Ian M. Smith, former Department of Homeland Security policy analyst.

Smith resigned from his position as a policy analyst working on immigration issues when The Atlantic dug up emails from 2014 to 2016 showing him being chummy with alt-right figures and white supremacists. Richard Spencer and racist think tank New Century Foundation founder Jared Taylor were looped into emails planning a dinner party gathering between their associates and Smith. In one exchange, Smith joked about Third Reich parlance when Marcus Epstein, a white nationalist who pleaded guilty to a 2007 charge of assaulting a black woman, had to bow out of plans. From The Atlantic:

Epstein replied to the thread saying he wasn’t going to NPI either but was planning to socialize with people who were, and that “I can’t speak for everyone, but this is probably not the best time.” Zapp responded, “It’s a dinner, not a party—thus the having to get out by 9:30 or 10 at the latest. I would imagine this would start on the early side, like 7:00 or even earlier. So it’s settled—we know my home shall remain judenfrei.” Judenfrei is a German word meaning “free of Jews,” which the Nazis used to describe areas from which Jews had been expelled or killed.

Smith responded to the group: “They don’t call it Freitag for nothing,” using the German word for “Friday,” and added, “I was planning to hit the bar during the dinner hours and talk to people like Matt Parrot [sic], etc. I should have time to pop by though.”

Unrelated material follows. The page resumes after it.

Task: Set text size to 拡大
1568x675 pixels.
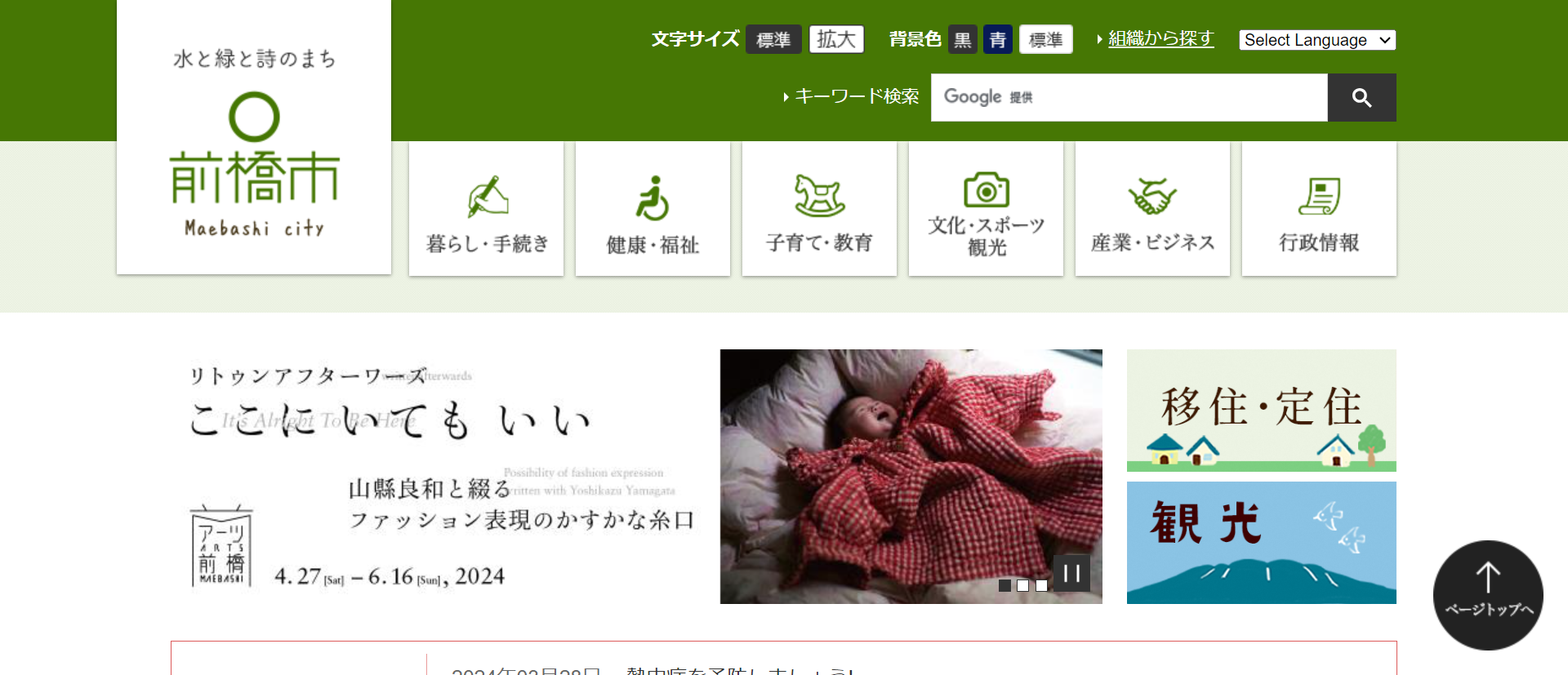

If Parrot’s name sounds familiar, it’s because the Charlotteville attendee made headlines earlier this year when his neo-Nazi Traditionalist Worker Party imploded amid an inter-family love quadrangle and trailer park fisticuffs.

“The Department of Homeland Security is committed to combating all forms of violent extremism, especially movements that espouse racial supremacy or bigotry,” DHS spokesman Tyler Q. Houlton told The Atlantic. “This type of radical ideology runs counter to the Department’s mission of keeping America safe.”

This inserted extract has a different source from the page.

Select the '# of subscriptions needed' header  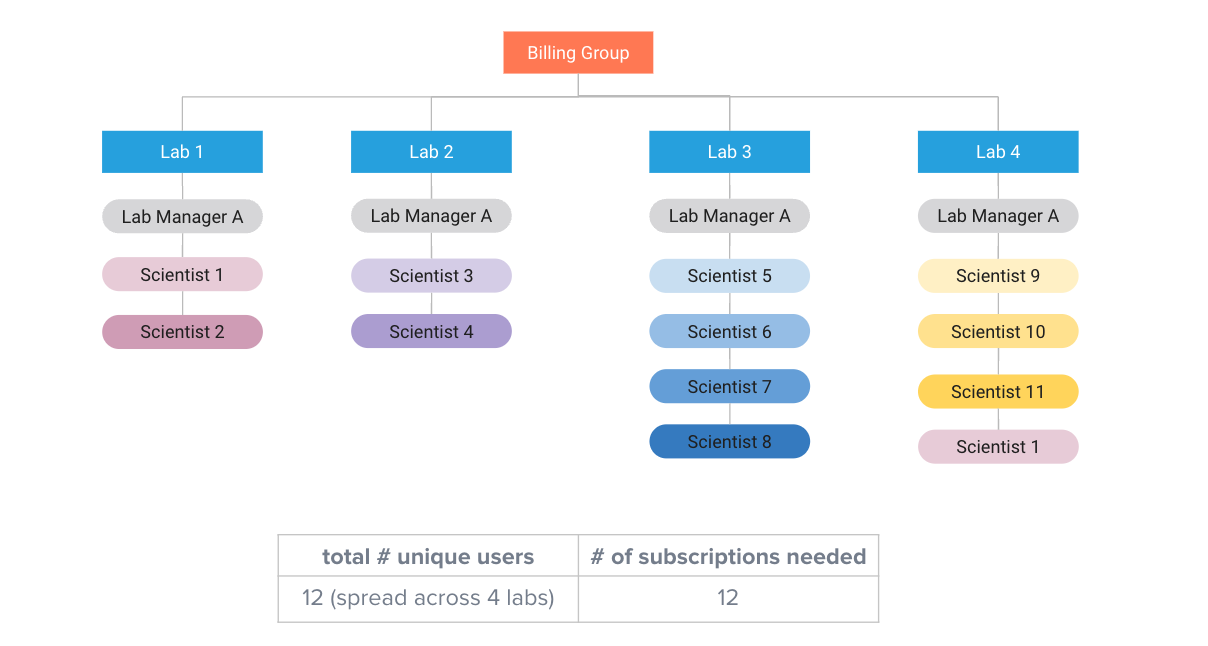[x=728, y=556]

According to sources speaking to the Washington Post, Smith attended several White House meetings on immigration policy led by far right anti-immigration hardliner and sleepy ghoul, Stephen Miller. From the Post:

He joined the department as an immigration policy analyst in 2017 and focused on refu­gee issues and temporary worker visas, according to former colleagues. He also worked on an effort, led by U.S. Citizenship and Immigration Services, to expand the “Public Charge” rule by penalizing more legal immigrants who use tax credits or accept government benefits.

Critics of that proposal say it is part of a concerted attempt to reduce the number of foreigners living in the United States, while forcing immigrants to choose between seeking help and jeopardizing their legal status.

Sounds about right.

In any case, it’s funny how this keeps happening to members of the Trump administration.